▸ **PROBLEM TO WORK ON**
Return only those lines of the listing that hold the word "pixels".
---- RECORDS FOR THIS TASK
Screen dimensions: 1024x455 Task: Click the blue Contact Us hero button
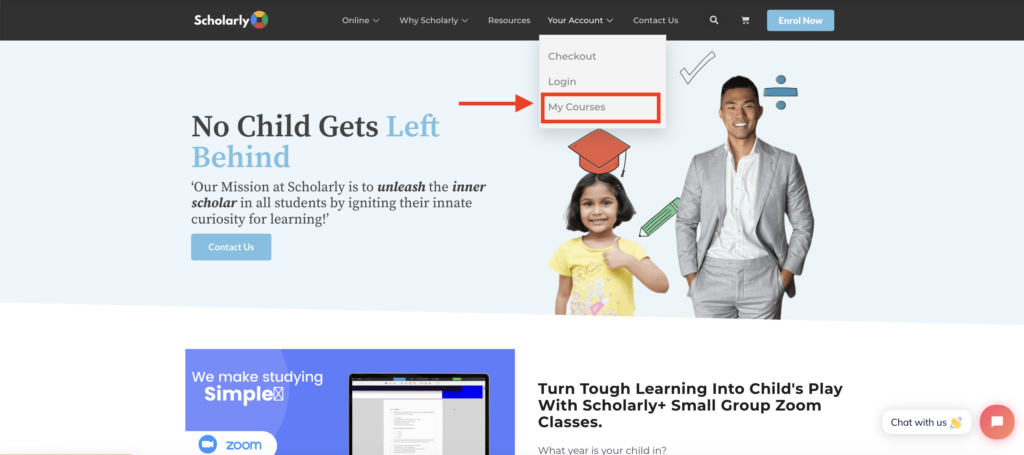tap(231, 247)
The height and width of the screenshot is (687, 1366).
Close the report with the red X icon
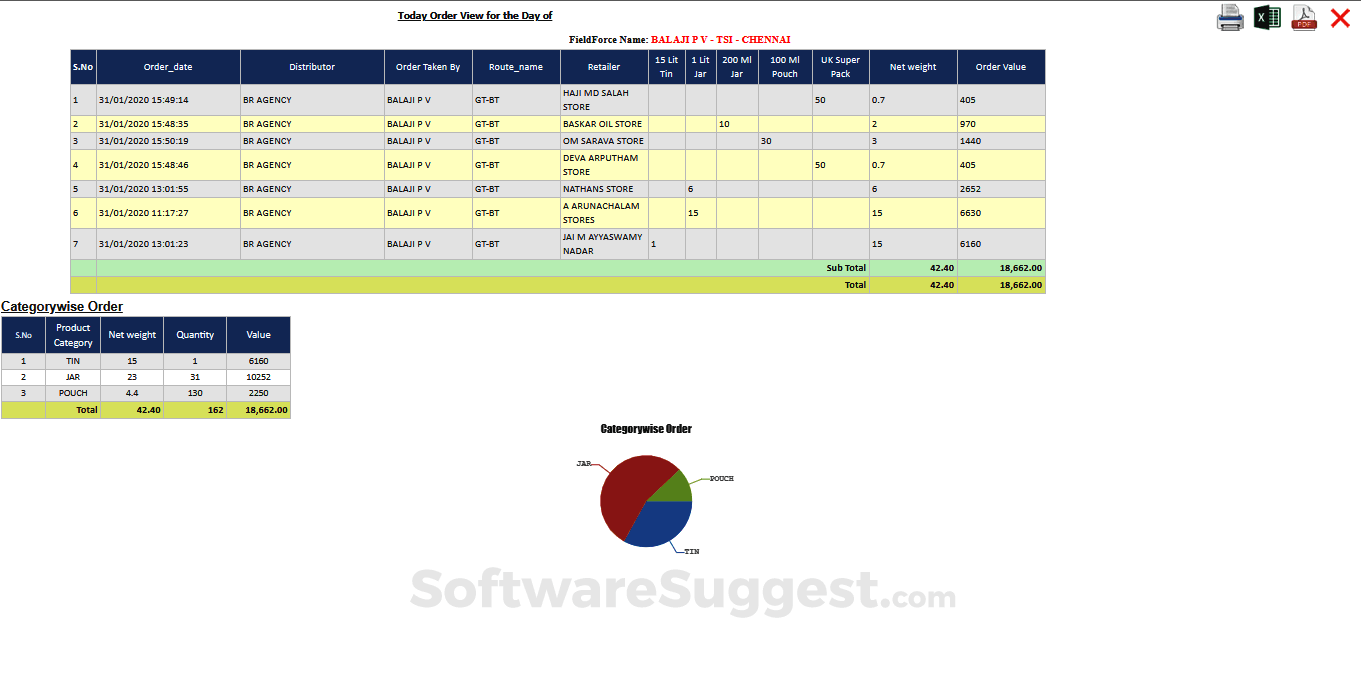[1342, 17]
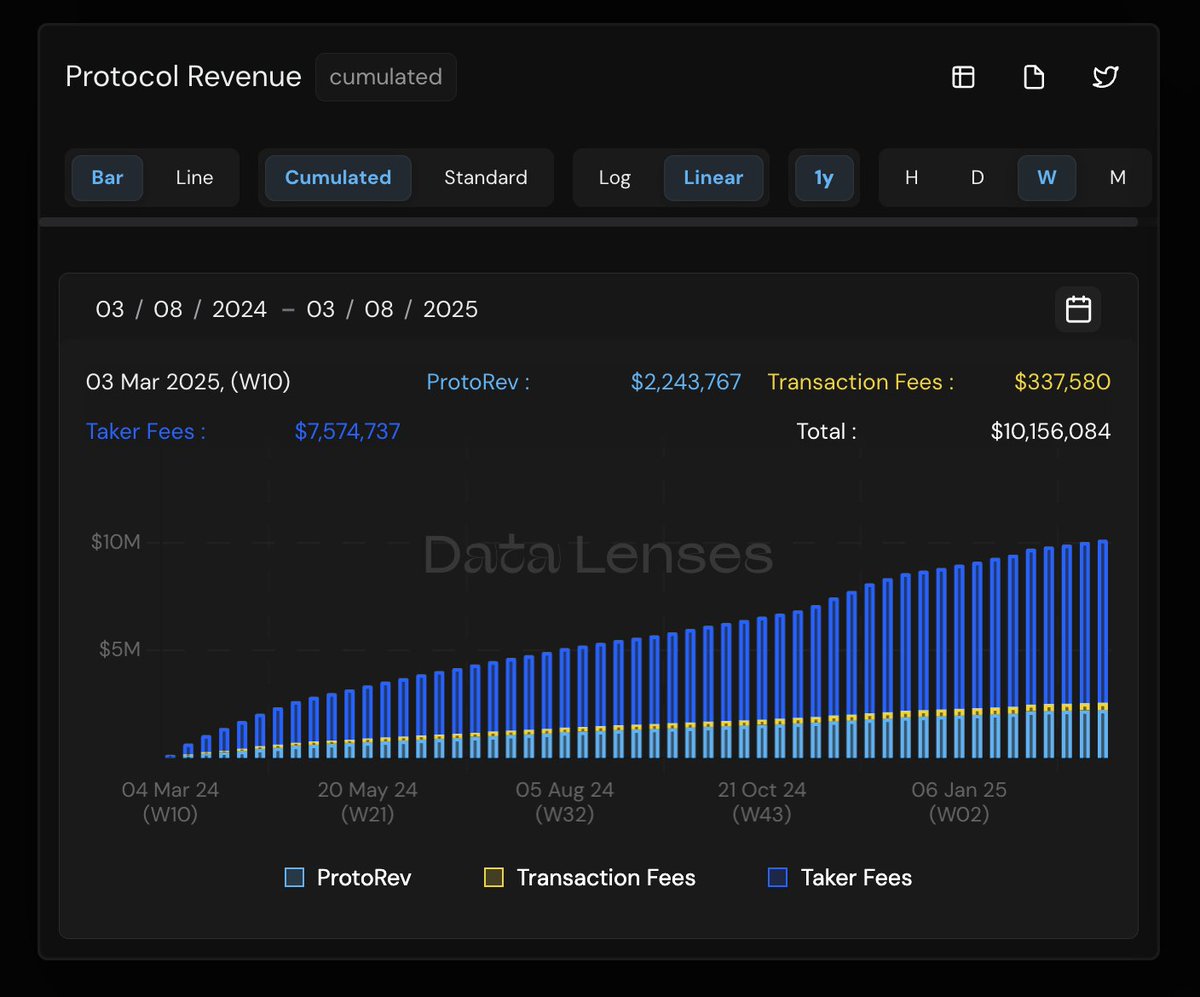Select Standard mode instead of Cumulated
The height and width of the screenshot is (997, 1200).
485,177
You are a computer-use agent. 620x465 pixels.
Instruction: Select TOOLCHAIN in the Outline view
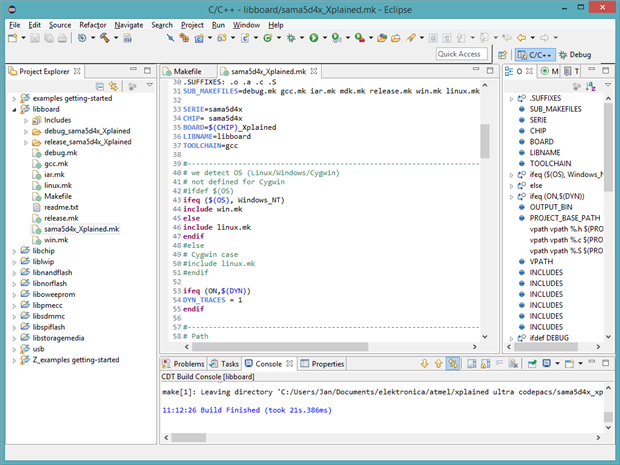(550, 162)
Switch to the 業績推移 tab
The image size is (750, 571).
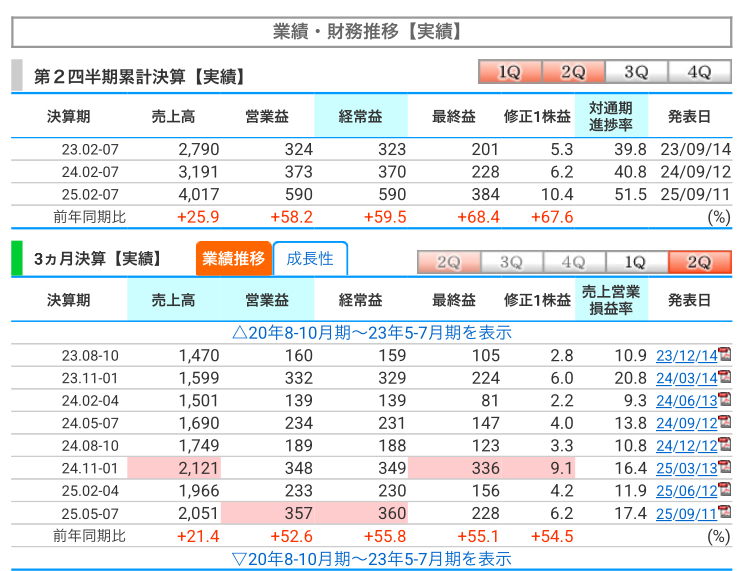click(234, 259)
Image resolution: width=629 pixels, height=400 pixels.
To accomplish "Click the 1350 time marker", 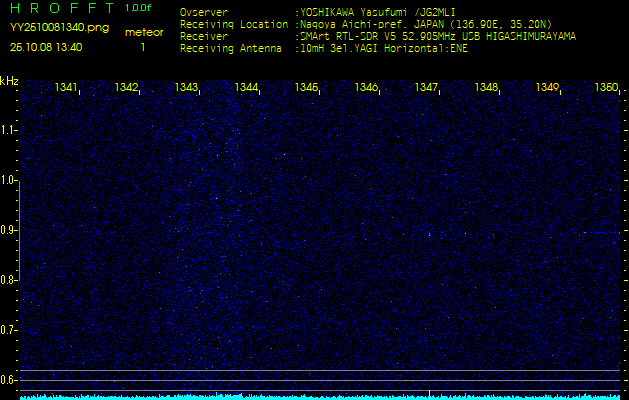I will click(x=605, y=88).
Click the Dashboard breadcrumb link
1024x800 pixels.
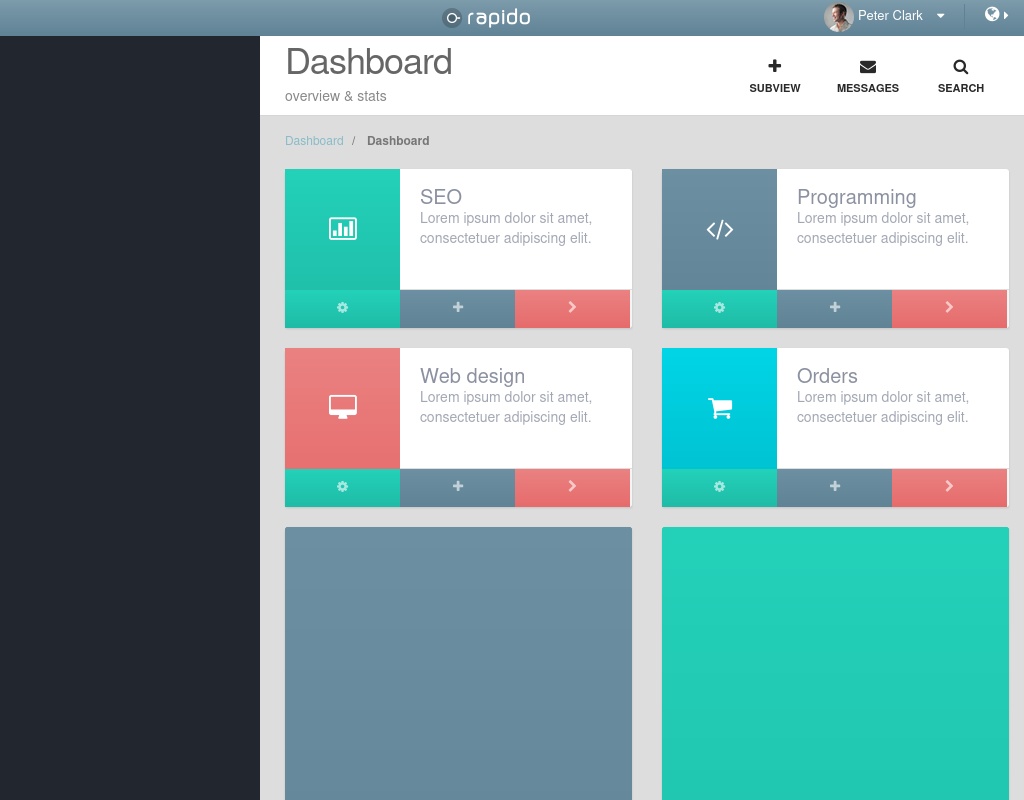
--------
▸ **COMPLETED EXERCISE**
You are a computer-use agent. 620x465 pixels.
Image resolution: width=629 pixels, height=400 pixels.
1024x800 pixels.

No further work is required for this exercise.